Editoriaux - Santé - 11 mai 2018

Mort de Naomi Musenga : s’indigner, oui, mais…

Naomi Musenga ne parvient pas, avec une voix très faible, à expliquer ce dont elle souffre. La régulatrice s’énerve : « Si vous ne me dites pas ce qu’il se passe, je raccroche… » Et comme elle entend « J’ai très mal, je vais mourir », elle lui réplique brutalement : « Oui, vous allez mourir un jour comme tout le monde, OK ? Vous appelez SOS Médecins, je ne peux pas le faire à votre place. »

Selon les Dernières Nouvelles d’Alsace, Naomi Musenga a tenté à trois reprises d’appeler SOS Médecins mais se trompe en tapant le numéro. Elle parvient, cependant, à alerter un proche qui se rend chez elle. Appel infructueux au SAMU. Puis SOS Médecins enfin. Le médecin arrive entre 14 et 15 heures et alerte immédiatement le SAMU qui envoie une ambulance. Naomi Musenga est conduite aux urgences adultes où elle meurt peu après.

Ce terrible enchaînement de circonstances, d’abstentions, de dérision, de mépris et d’actions tardives a abouti à une catastrophe qui, légitimement, a suscité compassion collective et indignation totale. Haro sur cette unique coupable, cette régulatrice du SAMU, « effondrée » et « qui a pris conscience de la gravité de ce qu’elle a fait », selon une source syndicale du CHU de Strasbourg qui s’est entretenue avec cette salariée présentée comme « expérimentée ».

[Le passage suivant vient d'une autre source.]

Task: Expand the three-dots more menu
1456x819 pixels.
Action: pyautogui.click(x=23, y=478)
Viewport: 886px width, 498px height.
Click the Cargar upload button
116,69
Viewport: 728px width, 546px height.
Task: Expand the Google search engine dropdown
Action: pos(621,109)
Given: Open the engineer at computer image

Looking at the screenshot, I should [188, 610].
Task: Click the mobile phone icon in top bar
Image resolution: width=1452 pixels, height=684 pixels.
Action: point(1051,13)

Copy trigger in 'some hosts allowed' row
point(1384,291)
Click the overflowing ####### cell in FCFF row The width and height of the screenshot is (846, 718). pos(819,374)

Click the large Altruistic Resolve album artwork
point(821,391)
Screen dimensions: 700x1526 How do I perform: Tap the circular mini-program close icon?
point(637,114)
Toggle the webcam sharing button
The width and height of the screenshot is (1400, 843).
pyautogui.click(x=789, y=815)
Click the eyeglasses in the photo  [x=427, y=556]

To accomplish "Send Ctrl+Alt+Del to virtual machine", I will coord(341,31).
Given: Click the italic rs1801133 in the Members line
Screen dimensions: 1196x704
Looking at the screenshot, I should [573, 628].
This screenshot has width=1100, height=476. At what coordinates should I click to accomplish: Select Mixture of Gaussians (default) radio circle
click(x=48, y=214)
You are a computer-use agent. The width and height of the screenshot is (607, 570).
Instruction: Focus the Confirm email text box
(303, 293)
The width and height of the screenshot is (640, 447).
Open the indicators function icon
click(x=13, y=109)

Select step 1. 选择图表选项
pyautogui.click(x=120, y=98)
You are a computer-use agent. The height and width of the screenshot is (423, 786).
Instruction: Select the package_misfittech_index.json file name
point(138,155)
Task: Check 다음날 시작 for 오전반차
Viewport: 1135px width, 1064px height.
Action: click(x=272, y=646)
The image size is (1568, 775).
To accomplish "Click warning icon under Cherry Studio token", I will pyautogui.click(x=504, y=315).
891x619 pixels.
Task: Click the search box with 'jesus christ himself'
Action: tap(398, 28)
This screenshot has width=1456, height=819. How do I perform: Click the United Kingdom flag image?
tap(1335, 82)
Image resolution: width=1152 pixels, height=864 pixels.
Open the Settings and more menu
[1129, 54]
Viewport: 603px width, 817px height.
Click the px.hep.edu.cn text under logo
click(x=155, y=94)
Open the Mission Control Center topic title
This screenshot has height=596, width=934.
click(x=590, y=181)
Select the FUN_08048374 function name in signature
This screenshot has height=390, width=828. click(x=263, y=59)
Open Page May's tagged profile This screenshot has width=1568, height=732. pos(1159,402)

L’intolérable a été le ton méprisant et moqueur avec lequel elle a traité cet appel au secours sans percevoir une seconde son extrême urgence. Cette attitude a été, en effet, gravissime puisqu’elle a sans aucun doute différé un processus dont on n’est même pas sûr qu’il aurait été salvateur.

La régulatrice concernée a été suspendue à titre provisoire par la direction des Hôpitaux civils qui a mis en branle une enquête administrative.

Une enquête judiciaire a été ordonnée pour non-assistance à personne en danger dont une stricte application du texte n’induira pas forcément la validité de cette qualification pénale.

Le ministre de la Santé a dénoncé immédiatement de « graves dysfonctionnements » et a demandé à l’IGAS de faire la lumière sur les péripéties à l’issue desquelles Naomi Musenga est morte.

La famille de Naomi Musenga va également porter plainte pour mise en danger de la vie d’autrui.

Il ne s’agit en aucun cas de noyer ce mauvais comportement professionnel dans une responsabilité générale qui mettrait chacun de nous au banc des accusés.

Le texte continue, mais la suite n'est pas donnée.